While library(persistency) allows for tracking and restoring clauses associated to a predicate, it doesn’t scale all that well. After some recent scalability discussions I though to explore the option to store clauses in RocksDB. The intermediate results are on Github. Below is a copy of the README. The current module provides this interface:
:- module(rocks_preds,
[ rdb_open/2, % +Dir, -DB
rdb_assertz/1, % +Clause
rdb_assertz/2, % +Dir, +Clause
rdb_clause/2, % +Head,-Body
rdb_clause/3, % +Dir, +Head, -Body
rdb_clause/4, % +Dir, +Head, -Body, ?CRef
rdb_nth_clause/3, % +Head,?Nth,?Reference
rdb_nth_clause/4, % +Dir,+Head,?Nth,?Reference
rdb_load_file/1, % +File
rdb_load_file/2, % +Dir, +File
rdb_current_predicate/1, % ?PI
rdb_current_predicate/2, % +Dir,?PI
rdb_predicate_property/2, % :Head, ?Property
rdb_predicate_property/3, % ?Dir, :Head, ?Property
rdb_index/2, % :PI, +Spec
rdb_index/3, % +Dir, :PI, +Spec
rdb_destroy_index/2, % :PI,+Spec
rdb_destroy_index/3 % +Dir,:PI,+Spec
]).
A lot is missing, such as rdb_abolish, rdf_retract, rdf_retractall, combined argument indexes, update the index on assert and (notably), actually running the predicates rather than only providing clause/3 access. Performance can probably be boosted a couple of times by moving the encoding and decoding of database keys and values from Prolog to C++.

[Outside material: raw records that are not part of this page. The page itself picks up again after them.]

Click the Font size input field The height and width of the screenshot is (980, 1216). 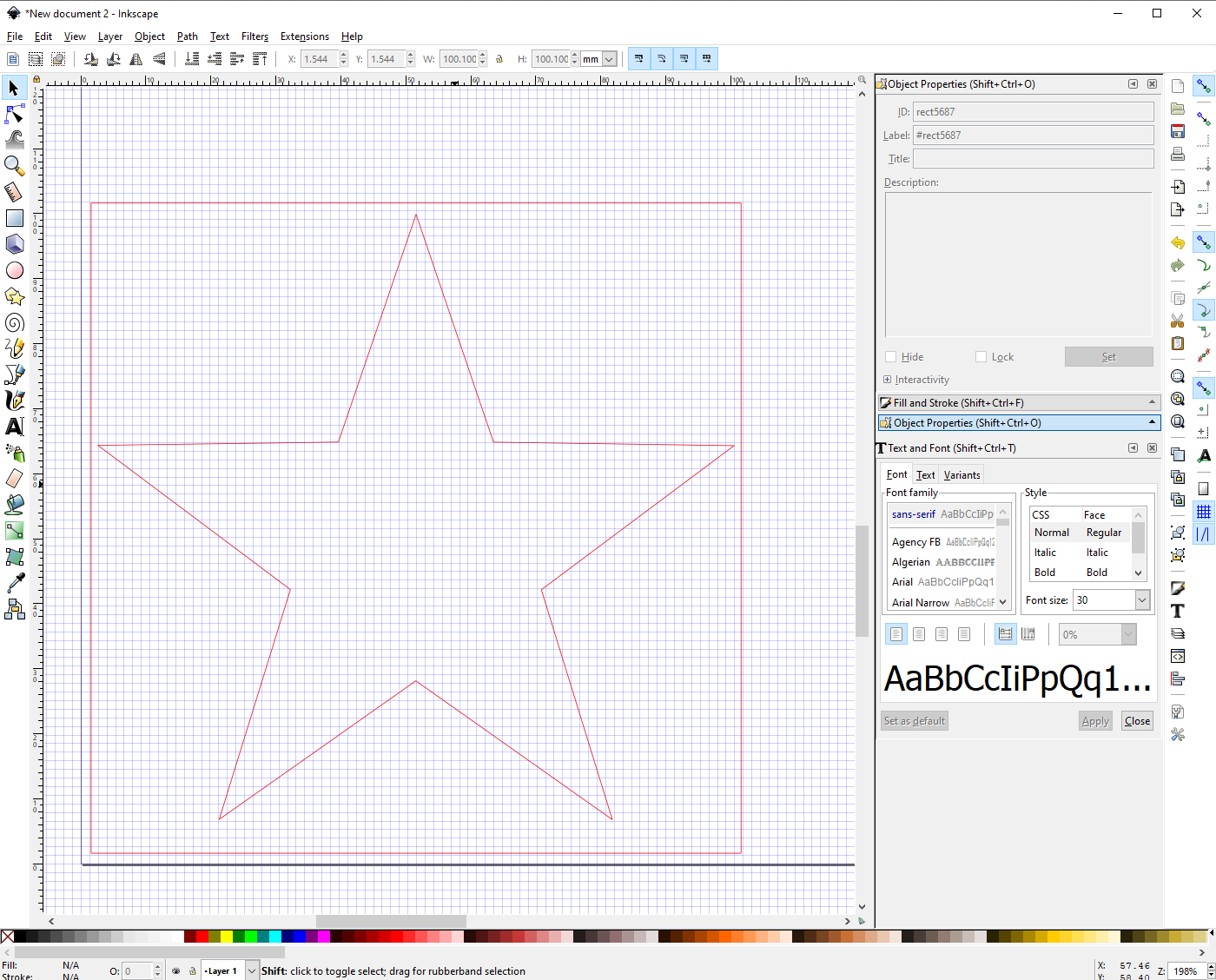[1103, 599]
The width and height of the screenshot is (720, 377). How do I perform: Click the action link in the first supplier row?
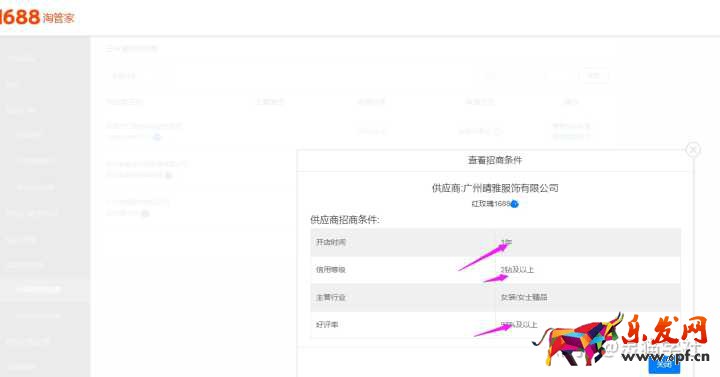point(571,125)
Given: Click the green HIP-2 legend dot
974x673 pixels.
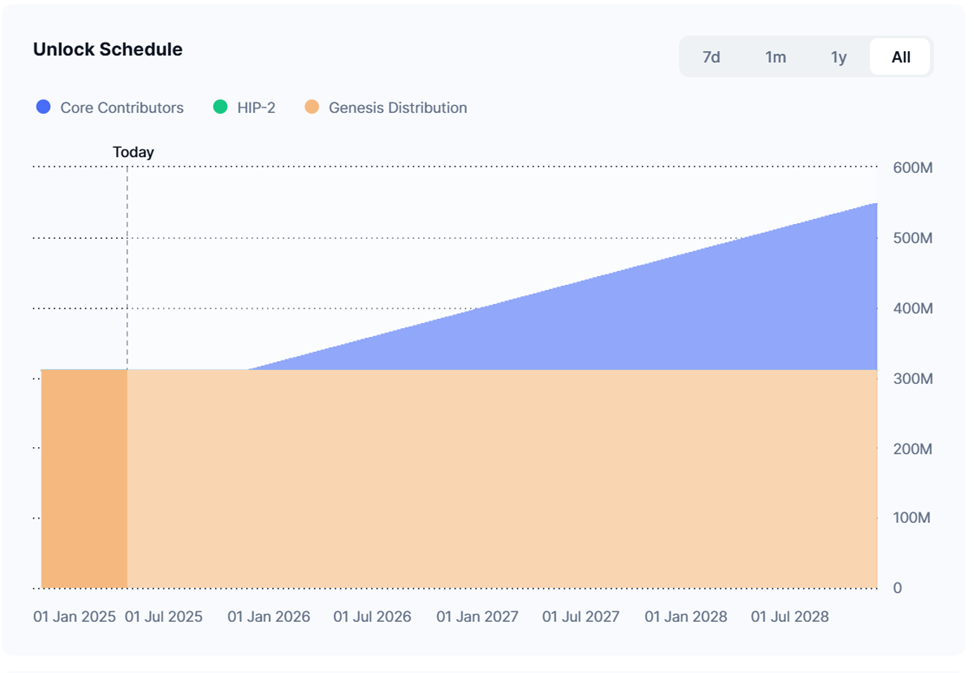Looking at the screenshot, I should pyautogui.click(x=220, y=107).
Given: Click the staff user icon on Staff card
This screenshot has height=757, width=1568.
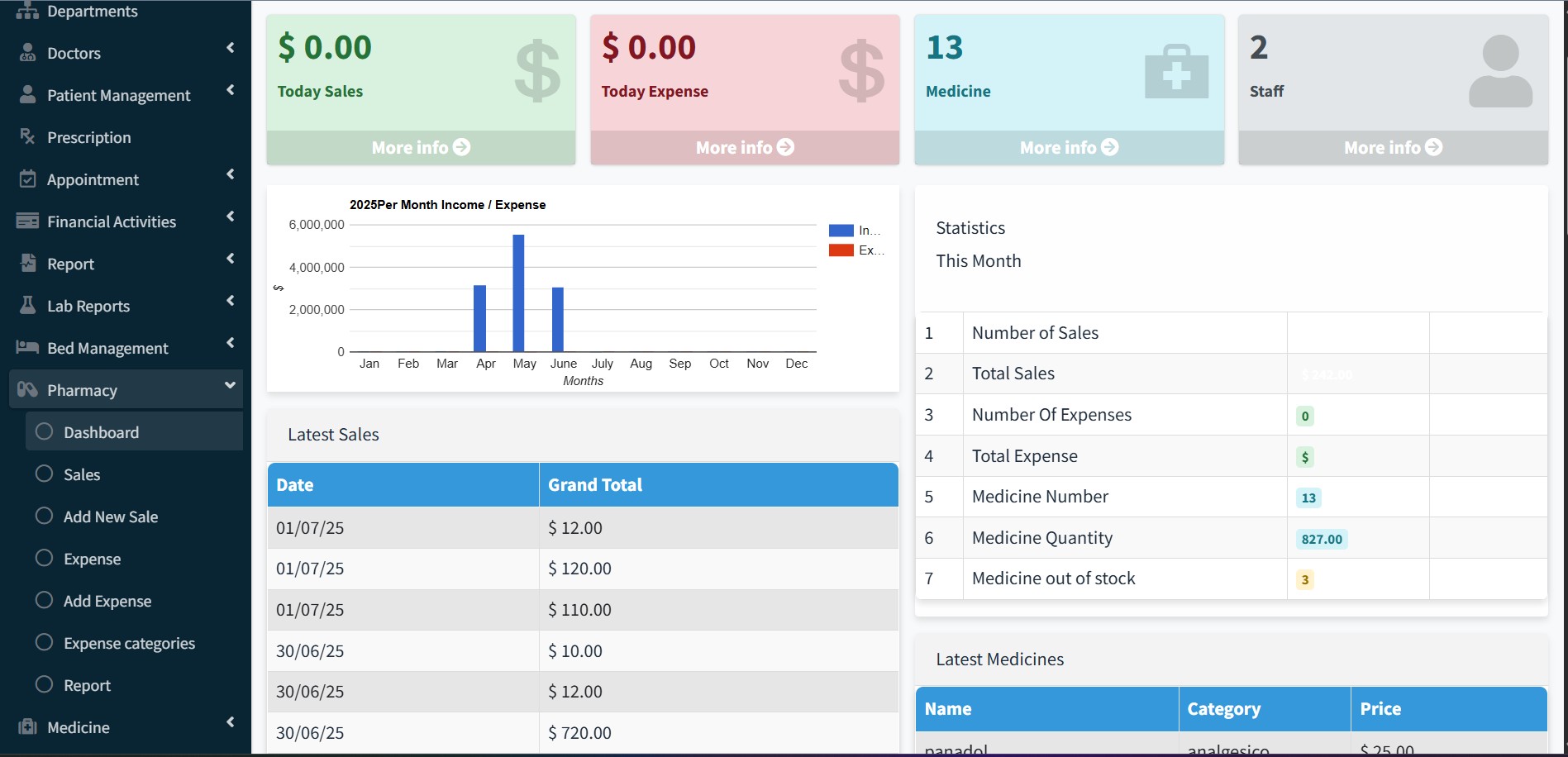Looking at the screenshot, I should 1500,72.
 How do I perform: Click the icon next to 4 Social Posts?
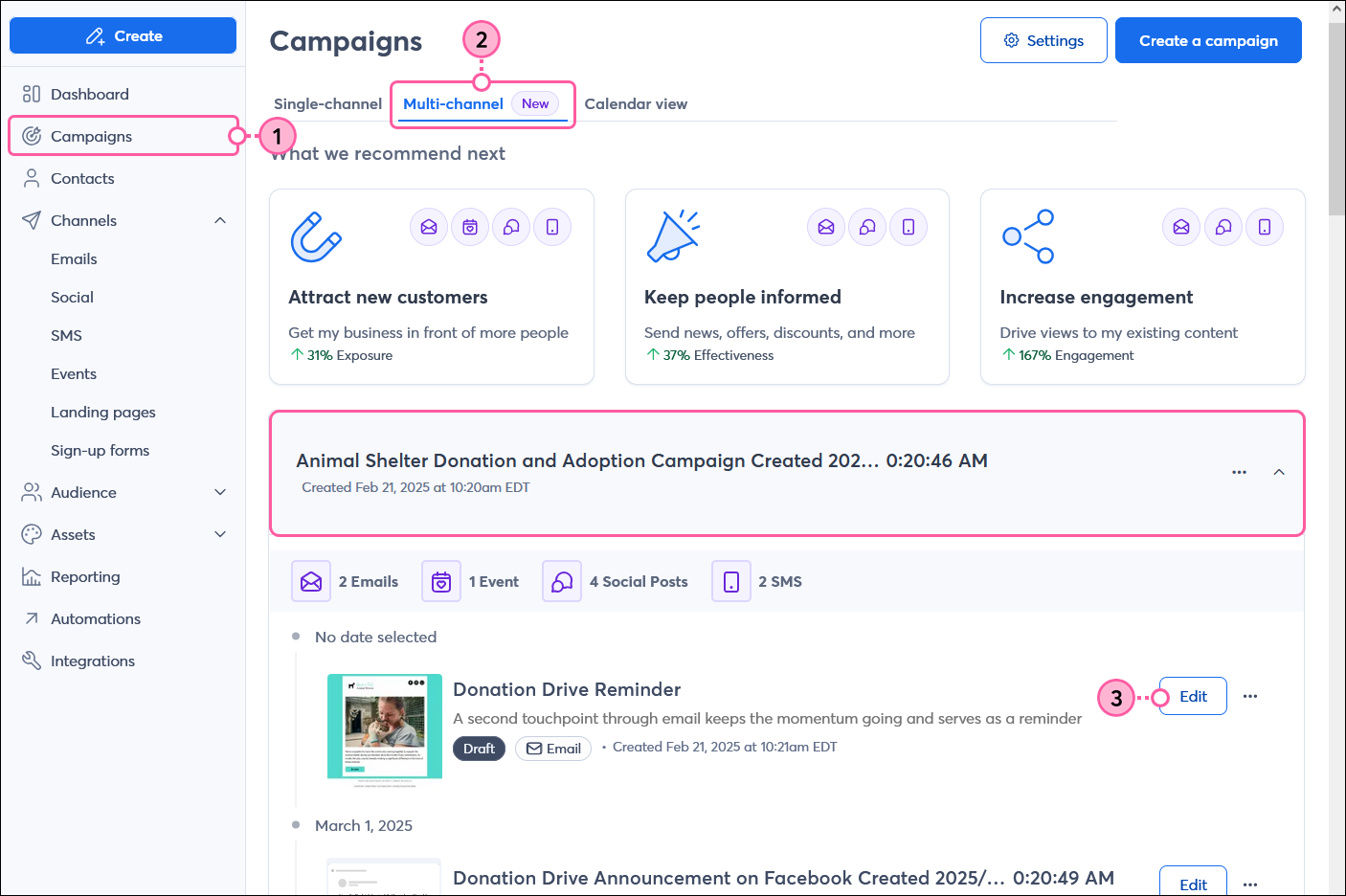tap(562, 581)
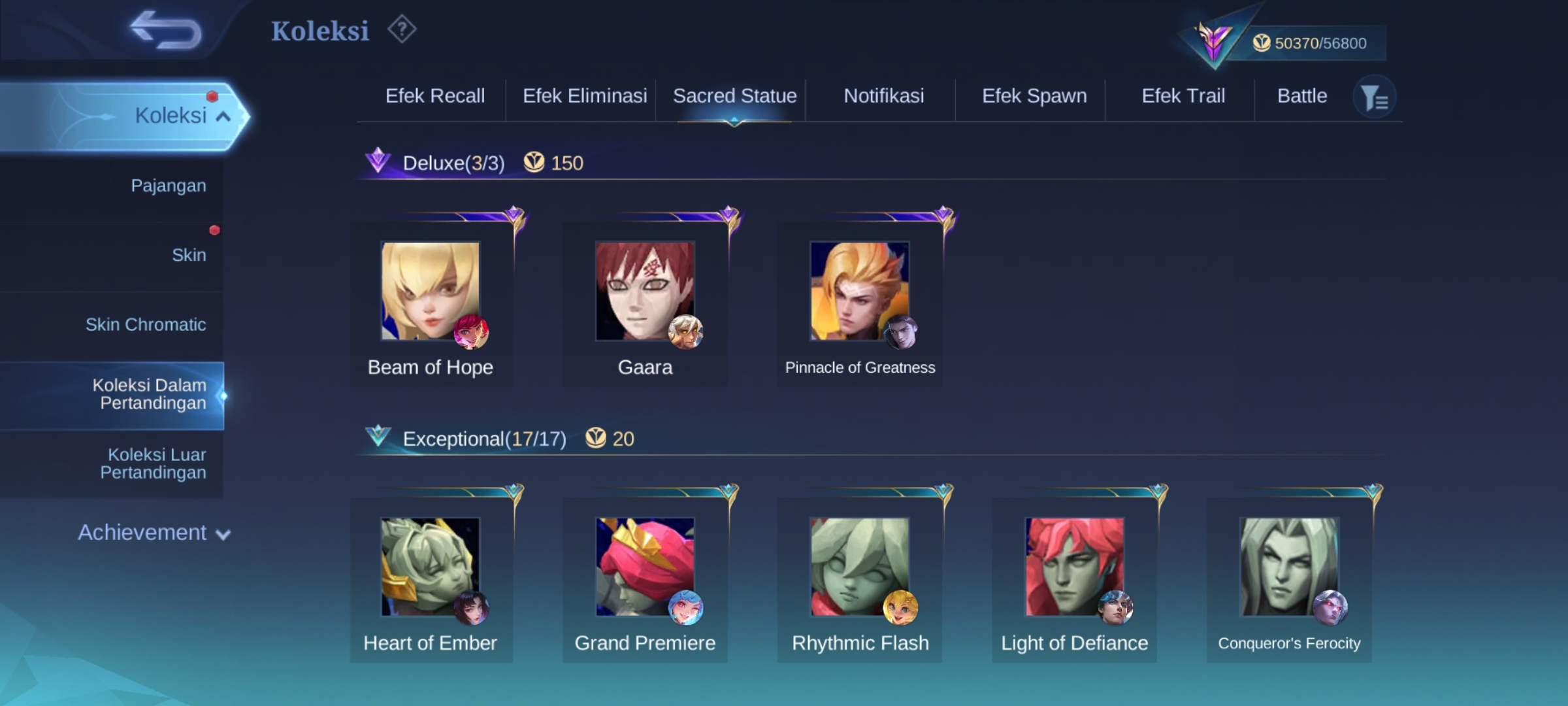
Task: Switch to the Efek Recall tab
Action: tap(435, 96)
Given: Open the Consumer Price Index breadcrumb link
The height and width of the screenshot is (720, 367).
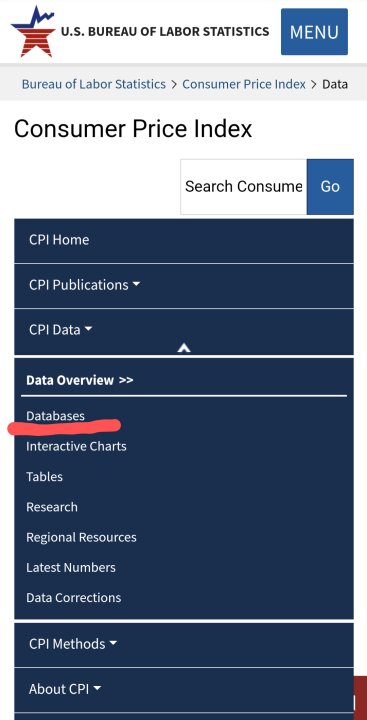Looking at the screenshot, I should click(x=244, y=84).
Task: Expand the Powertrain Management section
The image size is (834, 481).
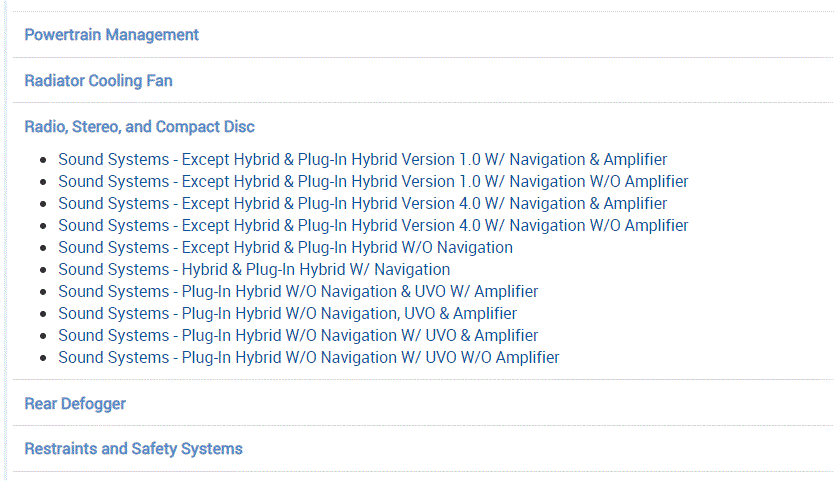Action: click(111, 35)
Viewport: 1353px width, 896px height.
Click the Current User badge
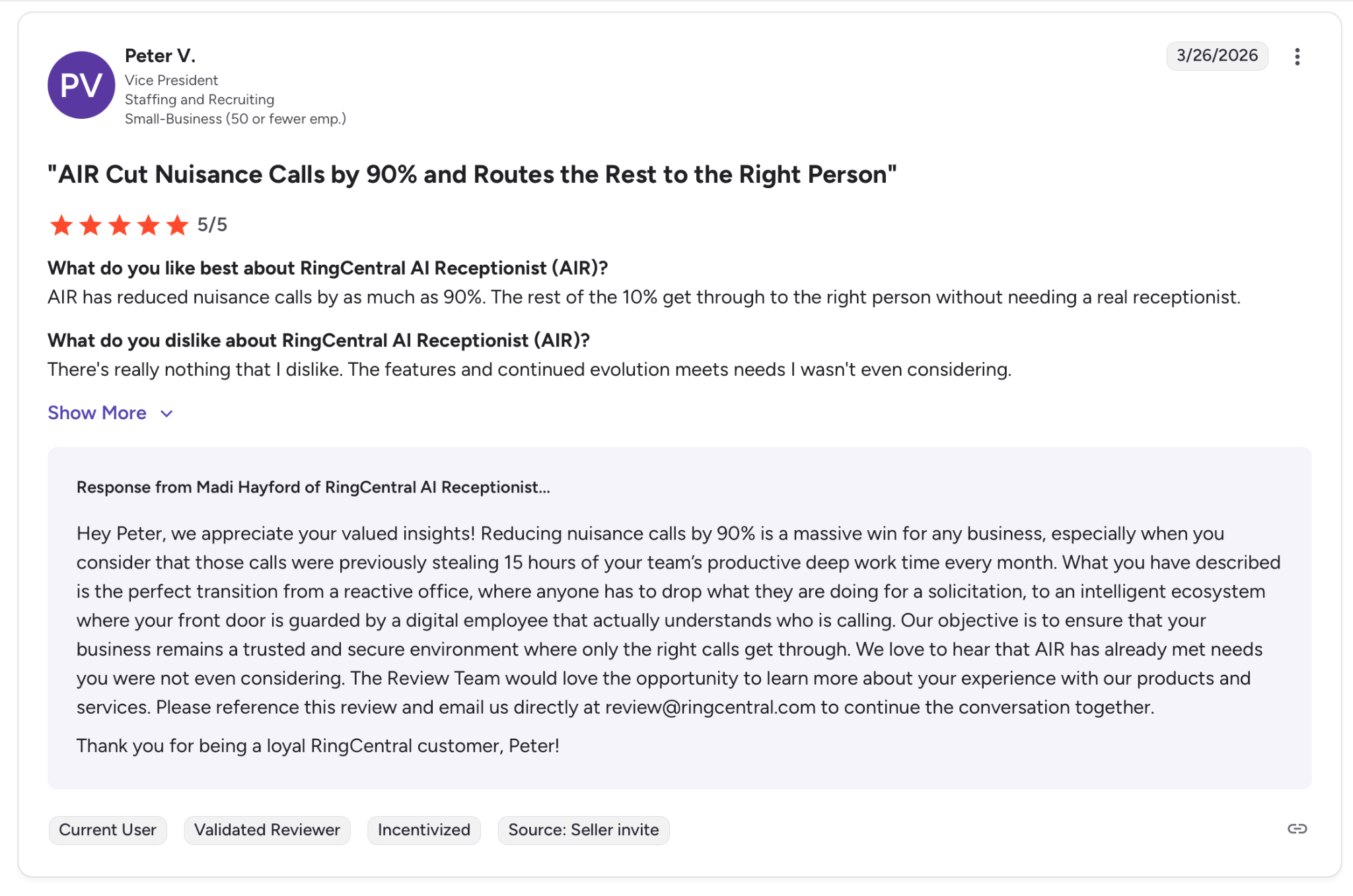(x=108, y=830)
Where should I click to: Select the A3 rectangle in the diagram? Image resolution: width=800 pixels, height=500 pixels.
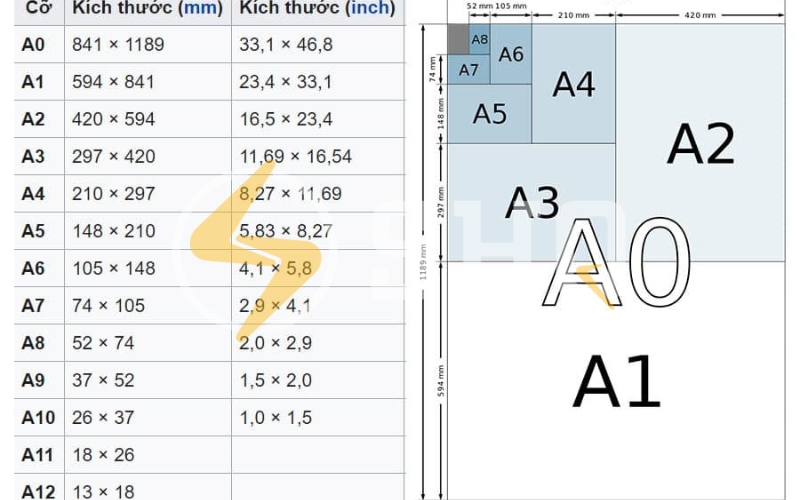tap(531, 202)
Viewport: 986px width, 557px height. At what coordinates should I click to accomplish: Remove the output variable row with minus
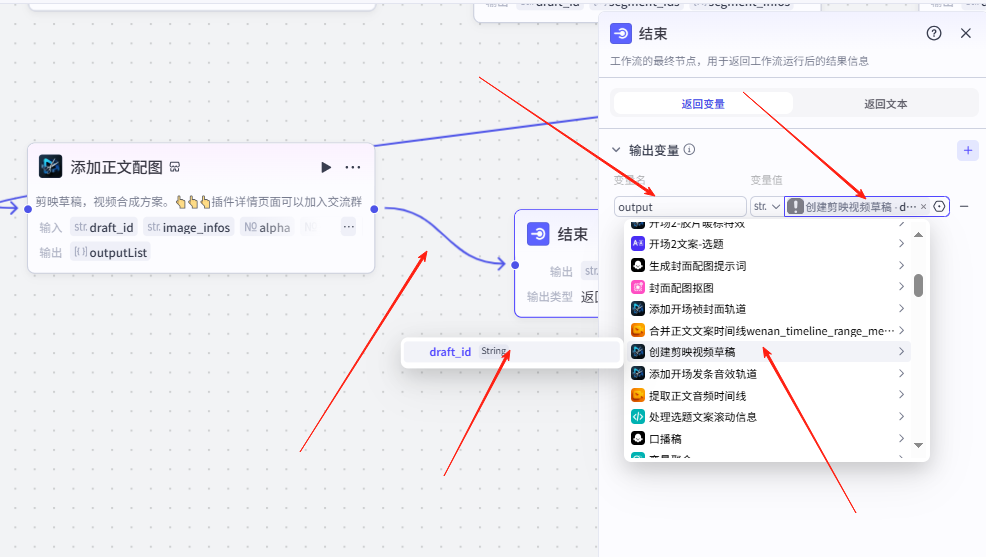[964, 206]
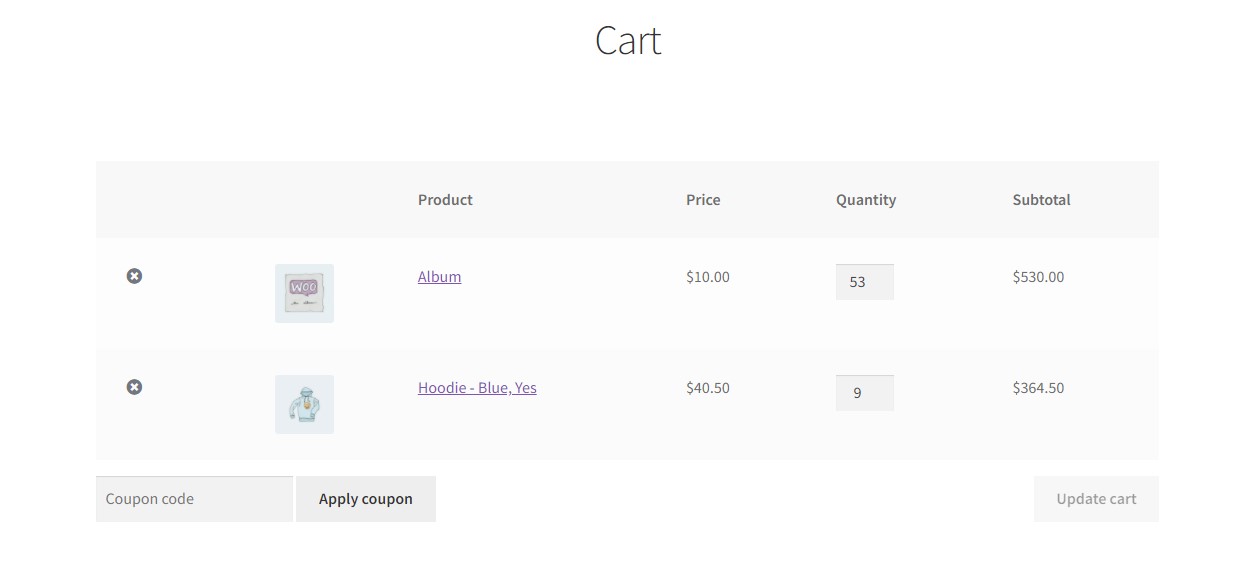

I know persistent predicates have been part of several Prolog systems in the past. I’m wondering what the experiences are with these and what functionality is crucial?
Thanks --- Jan
Readme from the repo
Store predicates in RocksDB
This library builds on top of the rocksdb add-on. Right now it requires the GIT version of SWI-Prolog and recompiling the rocksdb
pack from source.
The idea of this library is to see whether we can build a persistent predicate store on top of RocksDB. The current implementation is there to access different database organizations to access how realistic this is and what kind of performance and scalability is achievable.
Database organization
The database maps string to Prolog terms. The key is a string because this allows for a RocksDB prefix seek (using rocks_enum_from/4) to enumerate objects. Keys:
<PI>\u0001<0-padded hex clause no>
→ (Head :- Body)
Key for the Nth clause or PI.meta\u0001<PI>
→true
Key we can enumerate to find defined predicates<PI>\u0002<Property>
→ Term
Key for properties of PI<PI>\u0003<Index>
→ Status
Key for a clause index created on PI<PI>\u0004<Index>\u0002<Hash>
→ list(ClauseRef)
If arguments related to Index have term_hash/4 Hash, return list
of candidate clauses.
First results:
Measured on AMD3950X based system, 64Gb mem and M2 SSD drive.
Wordnet 3.0
- 21 files, 21 predicates, 821,492 clauses, 34Mb source text
- Load time: 11.7 sec.
- RocksDB size: 99Mb
- rdb_index(hyp/2, 1) (89,089 clauses) → 1.35 sec.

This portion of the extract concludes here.